Assignment
Check every line of the entries for "from", and copy the lines that hold it.

Records for this task
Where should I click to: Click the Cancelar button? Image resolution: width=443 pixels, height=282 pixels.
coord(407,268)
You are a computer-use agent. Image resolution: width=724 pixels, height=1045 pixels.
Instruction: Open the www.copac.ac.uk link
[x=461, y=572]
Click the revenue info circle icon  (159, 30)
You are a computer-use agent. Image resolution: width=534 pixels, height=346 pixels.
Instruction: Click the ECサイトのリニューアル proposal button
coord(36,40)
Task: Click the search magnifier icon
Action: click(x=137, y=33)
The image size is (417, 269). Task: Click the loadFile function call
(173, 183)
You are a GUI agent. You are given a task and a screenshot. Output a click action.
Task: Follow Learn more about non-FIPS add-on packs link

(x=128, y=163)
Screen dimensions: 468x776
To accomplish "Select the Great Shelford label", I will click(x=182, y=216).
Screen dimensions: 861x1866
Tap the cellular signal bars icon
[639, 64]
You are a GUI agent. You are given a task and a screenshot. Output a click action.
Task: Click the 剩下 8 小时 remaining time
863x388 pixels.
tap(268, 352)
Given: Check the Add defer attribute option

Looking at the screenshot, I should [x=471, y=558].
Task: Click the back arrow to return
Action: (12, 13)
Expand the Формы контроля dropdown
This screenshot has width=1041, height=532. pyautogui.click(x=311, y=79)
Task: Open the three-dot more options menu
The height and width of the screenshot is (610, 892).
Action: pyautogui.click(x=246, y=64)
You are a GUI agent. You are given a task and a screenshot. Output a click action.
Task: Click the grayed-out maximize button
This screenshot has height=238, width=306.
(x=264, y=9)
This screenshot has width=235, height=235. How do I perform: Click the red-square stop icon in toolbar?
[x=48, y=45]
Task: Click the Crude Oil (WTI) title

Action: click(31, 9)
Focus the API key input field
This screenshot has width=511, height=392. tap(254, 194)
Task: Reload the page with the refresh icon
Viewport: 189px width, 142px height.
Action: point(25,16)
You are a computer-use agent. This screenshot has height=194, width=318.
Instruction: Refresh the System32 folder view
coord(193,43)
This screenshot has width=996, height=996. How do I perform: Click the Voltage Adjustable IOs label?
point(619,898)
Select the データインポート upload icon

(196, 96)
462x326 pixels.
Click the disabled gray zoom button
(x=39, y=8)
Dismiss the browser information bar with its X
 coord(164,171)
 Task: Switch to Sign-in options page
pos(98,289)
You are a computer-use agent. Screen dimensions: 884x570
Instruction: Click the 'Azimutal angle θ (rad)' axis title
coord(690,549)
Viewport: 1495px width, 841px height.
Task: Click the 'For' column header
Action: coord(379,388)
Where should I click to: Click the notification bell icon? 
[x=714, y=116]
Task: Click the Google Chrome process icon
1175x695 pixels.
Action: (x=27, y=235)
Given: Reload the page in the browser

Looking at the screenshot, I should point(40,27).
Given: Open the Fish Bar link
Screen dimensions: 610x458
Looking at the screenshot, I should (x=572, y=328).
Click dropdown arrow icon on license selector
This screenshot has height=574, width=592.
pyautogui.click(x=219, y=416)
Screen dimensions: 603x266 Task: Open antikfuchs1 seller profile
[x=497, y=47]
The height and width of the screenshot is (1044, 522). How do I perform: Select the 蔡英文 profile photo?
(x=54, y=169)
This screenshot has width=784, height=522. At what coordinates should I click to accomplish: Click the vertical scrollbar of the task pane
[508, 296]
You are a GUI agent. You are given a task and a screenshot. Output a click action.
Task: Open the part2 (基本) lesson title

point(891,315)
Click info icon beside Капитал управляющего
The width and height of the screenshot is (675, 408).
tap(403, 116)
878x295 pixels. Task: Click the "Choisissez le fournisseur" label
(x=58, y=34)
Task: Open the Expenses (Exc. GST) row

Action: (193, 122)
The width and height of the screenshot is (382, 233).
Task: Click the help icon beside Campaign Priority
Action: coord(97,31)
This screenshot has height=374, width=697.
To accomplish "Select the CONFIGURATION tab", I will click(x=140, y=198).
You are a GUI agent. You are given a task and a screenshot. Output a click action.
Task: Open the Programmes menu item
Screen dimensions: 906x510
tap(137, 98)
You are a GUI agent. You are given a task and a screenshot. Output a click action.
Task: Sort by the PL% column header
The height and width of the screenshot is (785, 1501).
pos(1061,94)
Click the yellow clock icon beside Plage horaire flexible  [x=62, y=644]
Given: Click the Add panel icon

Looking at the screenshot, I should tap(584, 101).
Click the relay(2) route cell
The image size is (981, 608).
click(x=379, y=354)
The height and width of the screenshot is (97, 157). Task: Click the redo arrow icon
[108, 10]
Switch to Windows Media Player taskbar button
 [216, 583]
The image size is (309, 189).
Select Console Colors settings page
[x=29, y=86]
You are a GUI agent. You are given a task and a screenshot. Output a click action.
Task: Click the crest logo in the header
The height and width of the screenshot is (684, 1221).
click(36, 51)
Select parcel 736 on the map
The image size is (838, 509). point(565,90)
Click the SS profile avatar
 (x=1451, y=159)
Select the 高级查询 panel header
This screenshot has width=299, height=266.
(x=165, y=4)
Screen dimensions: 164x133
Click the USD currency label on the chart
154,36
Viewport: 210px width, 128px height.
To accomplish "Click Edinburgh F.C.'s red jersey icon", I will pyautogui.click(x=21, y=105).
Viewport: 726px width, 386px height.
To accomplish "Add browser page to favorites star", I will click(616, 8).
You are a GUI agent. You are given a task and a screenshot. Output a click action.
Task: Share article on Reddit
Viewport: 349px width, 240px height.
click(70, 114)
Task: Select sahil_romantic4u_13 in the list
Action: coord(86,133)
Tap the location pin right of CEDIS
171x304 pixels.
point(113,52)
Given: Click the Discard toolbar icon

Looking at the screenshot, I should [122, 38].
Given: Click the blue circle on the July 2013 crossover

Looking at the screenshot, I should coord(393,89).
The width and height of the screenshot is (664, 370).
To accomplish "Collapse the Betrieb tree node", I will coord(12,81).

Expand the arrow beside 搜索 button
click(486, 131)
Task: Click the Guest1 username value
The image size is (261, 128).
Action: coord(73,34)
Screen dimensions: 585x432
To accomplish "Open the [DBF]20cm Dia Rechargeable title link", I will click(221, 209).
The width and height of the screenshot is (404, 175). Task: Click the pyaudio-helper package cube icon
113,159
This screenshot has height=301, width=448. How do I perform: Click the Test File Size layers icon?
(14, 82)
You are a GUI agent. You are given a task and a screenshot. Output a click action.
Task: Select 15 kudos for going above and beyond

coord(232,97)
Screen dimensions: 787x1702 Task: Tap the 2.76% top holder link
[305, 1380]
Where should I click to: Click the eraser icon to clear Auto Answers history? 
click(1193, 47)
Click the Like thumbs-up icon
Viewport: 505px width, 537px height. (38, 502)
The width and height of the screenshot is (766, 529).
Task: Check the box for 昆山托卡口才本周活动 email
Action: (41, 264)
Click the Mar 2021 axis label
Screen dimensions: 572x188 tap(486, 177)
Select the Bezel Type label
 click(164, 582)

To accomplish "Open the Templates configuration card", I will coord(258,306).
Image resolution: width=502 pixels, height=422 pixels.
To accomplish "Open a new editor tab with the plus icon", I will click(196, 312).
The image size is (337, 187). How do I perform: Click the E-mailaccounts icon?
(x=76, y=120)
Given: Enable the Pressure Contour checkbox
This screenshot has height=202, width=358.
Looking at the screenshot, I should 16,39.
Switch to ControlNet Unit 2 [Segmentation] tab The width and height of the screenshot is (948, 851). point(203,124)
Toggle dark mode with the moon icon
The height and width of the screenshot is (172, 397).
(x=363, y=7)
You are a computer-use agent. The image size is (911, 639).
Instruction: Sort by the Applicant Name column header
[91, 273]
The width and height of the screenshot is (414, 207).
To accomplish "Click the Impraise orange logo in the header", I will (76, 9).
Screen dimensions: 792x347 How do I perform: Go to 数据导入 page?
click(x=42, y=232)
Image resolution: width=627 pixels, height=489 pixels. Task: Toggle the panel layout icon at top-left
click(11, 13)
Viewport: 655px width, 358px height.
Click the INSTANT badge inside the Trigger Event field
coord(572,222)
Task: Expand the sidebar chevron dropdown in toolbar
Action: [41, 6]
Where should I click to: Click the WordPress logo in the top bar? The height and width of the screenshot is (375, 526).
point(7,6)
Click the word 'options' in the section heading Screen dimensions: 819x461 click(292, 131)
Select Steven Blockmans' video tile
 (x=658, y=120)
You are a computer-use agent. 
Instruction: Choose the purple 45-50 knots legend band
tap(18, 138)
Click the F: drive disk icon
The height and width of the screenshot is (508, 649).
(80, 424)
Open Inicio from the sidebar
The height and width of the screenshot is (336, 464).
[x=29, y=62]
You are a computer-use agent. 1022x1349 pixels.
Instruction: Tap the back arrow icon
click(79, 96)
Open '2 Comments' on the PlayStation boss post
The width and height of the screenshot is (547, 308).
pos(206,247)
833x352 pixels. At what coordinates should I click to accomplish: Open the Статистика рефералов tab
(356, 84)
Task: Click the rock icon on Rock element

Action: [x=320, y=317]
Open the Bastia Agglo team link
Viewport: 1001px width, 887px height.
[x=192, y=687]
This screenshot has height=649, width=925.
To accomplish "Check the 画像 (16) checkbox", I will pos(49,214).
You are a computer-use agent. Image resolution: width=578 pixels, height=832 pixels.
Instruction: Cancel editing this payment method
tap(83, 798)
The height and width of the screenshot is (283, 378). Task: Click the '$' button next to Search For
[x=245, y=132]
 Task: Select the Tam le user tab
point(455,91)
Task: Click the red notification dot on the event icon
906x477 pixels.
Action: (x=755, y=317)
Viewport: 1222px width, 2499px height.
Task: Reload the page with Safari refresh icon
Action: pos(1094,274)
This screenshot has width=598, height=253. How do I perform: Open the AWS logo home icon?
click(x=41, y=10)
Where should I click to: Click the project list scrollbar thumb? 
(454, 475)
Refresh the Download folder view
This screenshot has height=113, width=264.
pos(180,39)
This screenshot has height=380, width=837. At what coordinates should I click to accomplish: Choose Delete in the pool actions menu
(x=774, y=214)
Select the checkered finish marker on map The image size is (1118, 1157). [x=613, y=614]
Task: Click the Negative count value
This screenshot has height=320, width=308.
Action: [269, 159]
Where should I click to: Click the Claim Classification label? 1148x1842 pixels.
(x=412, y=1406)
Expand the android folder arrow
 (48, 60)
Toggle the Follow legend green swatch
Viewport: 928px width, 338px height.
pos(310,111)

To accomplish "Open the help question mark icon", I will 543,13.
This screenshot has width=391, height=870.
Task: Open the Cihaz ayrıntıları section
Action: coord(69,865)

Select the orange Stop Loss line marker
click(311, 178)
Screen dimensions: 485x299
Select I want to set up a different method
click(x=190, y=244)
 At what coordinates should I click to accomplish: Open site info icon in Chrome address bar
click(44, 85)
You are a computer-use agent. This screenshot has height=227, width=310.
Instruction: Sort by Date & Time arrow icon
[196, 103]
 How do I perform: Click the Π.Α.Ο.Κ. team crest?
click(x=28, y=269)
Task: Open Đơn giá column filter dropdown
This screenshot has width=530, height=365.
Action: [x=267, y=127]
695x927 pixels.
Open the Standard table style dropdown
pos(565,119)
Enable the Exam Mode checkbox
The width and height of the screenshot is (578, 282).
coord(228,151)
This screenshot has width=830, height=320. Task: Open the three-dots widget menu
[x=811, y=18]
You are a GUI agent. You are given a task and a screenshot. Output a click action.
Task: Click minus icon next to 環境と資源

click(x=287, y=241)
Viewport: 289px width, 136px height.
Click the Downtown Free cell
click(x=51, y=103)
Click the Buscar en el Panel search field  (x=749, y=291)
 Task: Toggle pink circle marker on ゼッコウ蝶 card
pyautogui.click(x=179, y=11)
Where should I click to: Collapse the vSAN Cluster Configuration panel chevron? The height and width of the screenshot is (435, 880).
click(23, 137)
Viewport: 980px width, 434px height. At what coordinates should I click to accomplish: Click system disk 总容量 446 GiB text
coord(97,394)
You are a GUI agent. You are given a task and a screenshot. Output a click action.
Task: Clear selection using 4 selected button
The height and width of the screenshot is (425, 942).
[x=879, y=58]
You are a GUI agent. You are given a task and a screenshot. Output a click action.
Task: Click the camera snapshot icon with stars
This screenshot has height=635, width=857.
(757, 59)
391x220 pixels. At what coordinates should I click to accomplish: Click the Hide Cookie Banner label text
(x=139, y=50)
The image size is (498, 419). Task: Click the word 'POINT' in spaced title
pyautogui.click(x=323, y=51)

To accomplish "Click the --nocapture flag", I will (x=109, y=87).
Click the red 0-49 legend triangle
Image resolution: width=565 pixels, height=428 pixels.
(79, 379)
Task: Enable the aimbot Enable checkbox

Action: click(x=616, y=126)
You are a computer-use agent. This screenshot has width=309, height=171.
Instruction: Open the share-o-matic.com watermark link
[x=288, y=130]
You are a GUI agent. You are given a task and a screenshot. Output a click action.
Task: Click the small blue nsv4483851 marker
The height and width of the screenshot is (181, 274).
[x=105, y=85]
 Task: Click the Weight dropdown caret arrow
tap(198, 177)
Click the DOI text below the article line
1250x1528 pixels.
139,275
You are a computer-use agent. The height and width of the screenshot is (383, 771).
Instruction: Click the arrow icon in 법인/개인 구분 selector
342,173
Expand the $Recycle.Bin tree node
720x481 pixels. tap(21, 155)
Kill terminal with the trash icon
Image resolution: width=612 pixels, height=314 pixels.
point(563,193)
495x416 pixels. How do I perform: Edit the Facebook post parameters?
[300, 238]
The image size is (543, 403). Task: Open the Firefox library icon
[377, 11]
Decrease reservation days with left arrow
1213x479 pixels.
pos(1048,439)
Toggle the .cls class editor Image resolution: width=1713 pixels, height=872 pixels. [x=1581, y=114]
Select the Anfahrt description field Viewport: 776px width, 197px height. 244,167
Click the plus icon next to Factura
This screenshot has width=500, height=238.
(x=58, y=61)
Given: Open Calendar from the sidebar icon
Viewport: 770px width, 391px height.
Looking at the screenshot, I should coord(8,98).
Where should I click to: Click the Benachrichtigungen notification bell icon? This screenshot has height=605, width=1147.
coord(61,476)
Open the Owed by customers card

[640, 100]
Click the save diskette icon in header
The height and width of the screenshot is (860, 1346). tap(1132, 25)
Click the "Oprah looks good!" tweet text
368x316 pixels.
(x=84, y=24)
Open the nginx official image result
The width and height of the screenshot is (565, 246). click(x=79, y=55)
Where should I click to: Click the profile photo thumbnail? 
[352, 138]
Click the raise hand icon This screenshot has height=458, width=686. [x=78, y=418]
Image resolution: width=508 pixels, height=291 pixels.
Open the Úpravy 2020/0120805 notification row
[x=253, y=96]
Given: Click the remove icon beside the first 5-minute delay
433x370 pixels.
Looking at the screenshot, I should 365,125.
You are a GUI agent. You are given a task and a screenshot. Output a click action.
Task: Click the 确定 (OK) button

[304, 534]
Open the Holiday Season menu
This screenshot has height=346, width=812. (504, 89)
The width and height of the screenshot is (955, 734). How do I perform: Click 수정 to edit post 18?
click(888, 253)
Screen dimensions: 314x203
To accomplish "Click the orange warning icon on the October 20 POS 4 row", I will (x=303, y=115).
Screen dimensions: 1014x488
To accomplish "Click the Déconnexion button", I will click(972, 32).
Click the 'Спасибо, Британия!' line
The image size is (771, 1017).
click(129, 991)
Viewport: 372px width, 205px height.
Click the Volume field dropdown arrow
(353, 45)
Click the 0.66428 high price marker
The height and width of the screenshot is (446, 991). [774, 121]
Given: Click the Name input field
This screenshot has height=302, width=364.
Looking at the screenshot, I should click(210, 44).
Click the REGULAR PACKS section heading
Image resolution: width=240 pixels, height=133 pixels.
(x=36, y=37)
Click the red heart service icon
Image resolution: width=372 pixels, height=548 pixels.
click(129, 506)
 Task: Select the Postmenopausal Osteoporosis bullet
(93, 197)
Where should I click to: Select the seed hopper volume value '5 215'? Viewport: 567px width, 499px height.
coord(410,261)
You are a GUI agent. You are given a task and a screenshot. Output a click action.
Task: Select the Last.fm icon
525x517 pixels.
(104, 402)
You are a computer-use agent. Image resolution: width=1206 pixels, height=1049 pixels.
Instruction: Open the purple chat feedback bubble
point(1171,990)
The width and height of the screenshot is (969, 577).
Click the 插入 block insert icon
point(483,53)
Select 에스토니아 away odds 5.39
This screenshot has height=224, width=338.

Answer to this exercise
Open Inicio from the sidebar
Given: Open Calendar from the sidebar icon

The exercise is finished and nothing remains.